I work in the automotive (cars) aftermarket parts area and we sell plenty of calipers and discs . I was only having a conversation with a garage owner recently and he agreed that in recent years Discs on cars have become consumables , whether it's pad material is harder on the discs or Disc material is poorer I'm not sure . 30yrs ago you would change pads , but rarely discs. We do get requests for calipers for some relatively new cars ( maybe 3yrs old ) and then older popular models maybe with malfunctioning electronic handbrake systems.
Guzzi underslung caliper in photo after a dry summer..
07/06/2020 02:02:33 UTC
Jim said :-
As I understand it when they stopped putting asbestos in brake pads the pads got harder, and so they made the steel in the discs a little softer. Certainly discs used to last a lot longer than they do now. It's rare I don't replace both.
08/06/2020 08:22:17 UTC
Upt'North said :-
Likewise Jim, can't remember the last time I didn't change pads and discs together on a car. My Pan still has its original fronts at 67,000 miles but the rear was replaced at 50,000 because of possible cracking issues. It gets hot back there and I had experienced rear brake failure.
Does anyone remember the "Good Old Days" when Japanese bikes came with very hard and shiny discs, they never wore out, you couldn't stop either but they never wore out. If there was any water on the disc, which obviously rarely happens in the UK (?!?), the disc would make a lovely sizzle noise with no accompanying braking effort. Sweet memories.
08/06/2020 08:55:28 UTC
Ian Soady said :-
It's decades since asbestos was used in brake linings / discs. And generally my cars only need pads unless the disc has been scored due to a sticking caliper or similar. But I'm one of those folk who don't use the brakes too much....

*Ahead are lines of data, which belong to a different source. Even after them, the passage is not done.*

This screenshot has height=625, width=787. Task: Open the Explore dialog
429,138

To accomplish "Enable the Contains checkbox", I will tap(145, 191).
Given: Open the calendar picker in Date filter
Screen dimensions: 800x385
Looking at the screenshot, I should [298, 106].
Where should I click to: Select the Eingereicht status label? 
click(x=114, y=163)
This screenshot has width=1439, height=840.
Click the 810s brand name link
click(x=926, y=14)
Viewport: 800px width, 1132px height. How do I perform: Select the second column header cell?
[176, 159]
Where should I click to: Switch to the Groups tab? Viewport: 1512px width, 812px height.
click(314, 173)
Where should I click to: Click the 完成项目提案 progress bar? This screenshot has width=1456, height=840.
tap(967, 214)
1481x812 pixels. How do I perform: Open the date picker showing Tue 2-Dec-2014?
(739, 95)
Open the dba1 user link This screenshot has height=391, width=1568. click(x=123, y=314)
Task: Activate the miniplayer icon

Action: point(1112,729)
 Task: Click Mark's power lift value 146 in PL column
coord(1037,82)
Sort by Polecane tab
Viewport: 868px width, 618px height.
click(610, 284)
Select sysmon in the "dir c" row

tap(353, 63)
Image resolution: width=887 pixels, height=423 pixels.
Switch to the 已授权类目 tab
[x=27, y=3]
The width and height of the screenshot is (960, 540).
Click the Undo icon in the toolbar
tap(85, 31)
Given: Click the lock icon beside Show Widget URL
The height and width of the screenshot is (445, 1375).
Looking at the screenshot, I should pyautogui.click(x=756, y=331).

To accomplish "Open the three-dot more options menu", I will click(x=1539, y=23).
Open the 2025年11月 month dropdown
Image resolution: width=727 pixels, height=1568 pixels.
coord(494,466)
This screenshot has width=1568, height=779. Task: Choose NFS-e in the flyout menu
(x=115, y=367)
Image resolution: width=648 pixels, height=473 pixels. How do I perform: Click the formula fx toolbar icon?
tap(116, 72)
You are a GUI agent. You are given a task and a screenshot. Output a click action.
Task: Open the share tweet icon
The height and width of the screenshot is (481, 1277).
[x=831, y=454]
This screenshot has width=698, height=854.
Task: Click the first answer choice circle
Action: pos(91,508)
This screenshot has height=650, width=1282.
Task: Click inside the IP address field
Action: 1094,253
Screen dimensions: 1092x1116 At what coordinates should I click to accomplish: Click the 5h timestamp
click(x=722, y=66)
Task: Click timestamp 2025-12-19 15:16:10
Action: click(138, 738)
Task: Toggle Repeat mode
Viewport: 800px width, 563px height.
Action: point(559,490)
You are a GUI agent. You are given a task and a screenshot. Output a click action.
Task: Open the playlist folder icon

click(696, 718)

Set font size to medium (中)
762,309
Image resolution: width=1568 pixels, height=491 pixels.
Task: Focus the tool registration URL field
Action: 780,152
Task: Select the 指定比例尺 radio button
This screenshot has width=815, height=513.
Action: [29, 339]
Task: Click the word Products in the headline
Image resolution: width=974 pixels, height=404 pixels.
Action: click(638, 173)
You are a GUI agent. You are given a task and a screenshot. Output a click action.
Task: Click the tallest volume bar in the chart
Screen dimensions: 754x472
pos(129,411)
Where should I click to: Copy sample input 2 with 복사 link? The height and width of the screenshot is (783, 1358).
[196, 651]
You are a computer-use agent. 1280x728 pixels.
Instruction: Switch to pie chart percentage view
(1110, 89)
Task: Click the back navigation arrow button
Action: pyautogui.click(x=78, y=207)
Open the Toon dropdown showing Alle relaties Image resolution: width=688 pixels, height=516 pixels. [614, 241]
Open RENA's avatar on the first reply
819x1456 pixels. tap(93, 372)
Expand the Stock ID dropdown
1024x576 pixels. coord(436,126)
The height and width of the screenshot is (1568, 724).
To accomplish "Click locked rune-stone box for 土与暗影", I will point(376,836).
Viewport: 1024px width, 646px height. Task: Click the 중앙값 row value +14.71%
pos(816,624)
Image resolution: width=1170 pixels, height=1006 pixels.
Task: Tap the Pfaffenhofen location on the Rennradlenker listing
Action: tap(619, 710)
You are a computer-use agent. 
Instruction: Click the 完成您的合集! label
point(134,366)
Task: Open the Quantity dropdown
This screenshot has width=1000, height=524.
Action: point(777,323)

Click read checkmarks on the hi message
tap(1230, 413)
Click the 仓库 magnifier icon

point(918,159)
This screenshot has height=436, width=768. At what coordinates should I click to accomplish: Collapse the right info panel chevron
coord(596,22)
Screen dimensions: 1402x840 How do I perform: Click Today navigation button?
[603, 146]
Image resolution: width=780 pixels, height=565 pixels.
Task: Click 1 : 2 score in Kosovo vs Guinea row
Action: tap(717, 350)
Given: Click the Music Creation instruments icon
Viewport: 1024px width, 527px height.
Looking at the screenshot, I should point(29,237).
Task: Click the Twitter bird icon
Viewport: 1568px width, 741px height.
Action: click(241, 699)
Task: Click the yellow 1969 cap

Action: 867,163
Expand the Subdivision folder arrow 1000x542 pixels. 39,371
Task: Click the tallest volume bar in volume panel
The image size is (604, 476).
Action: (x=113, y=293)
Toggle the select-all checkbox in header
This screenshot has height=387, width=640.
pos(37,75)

Yes, early Japanese discs were horrific. But the one on my Commando wasn't much better in original form. If it was pouring down you'd apply the front brake - nothing would happen - so you'd pull it harder. By which time the water had been swept off and the brake came on and locked the wheel. The best discs in those days were cast iron but had the annoying tendency to go rusty.
08/06/2020 10:03:32 UTC
Bob said :-
I rode a CB200 once, it had a stainless front disc and cable operated brake caliper.
It didn't work in the dry, never mind in the wet!
To add to the role call of modern discs, I've just had to change both front and rear on one of my KLX250s at 30000 miles.
08/06/2020 10:55:53 UTC
ROD said :-
Dropped in to a local motorcycle shop yesterday, and had a close look at a Himalayan.
It looked very well thought out and well put together.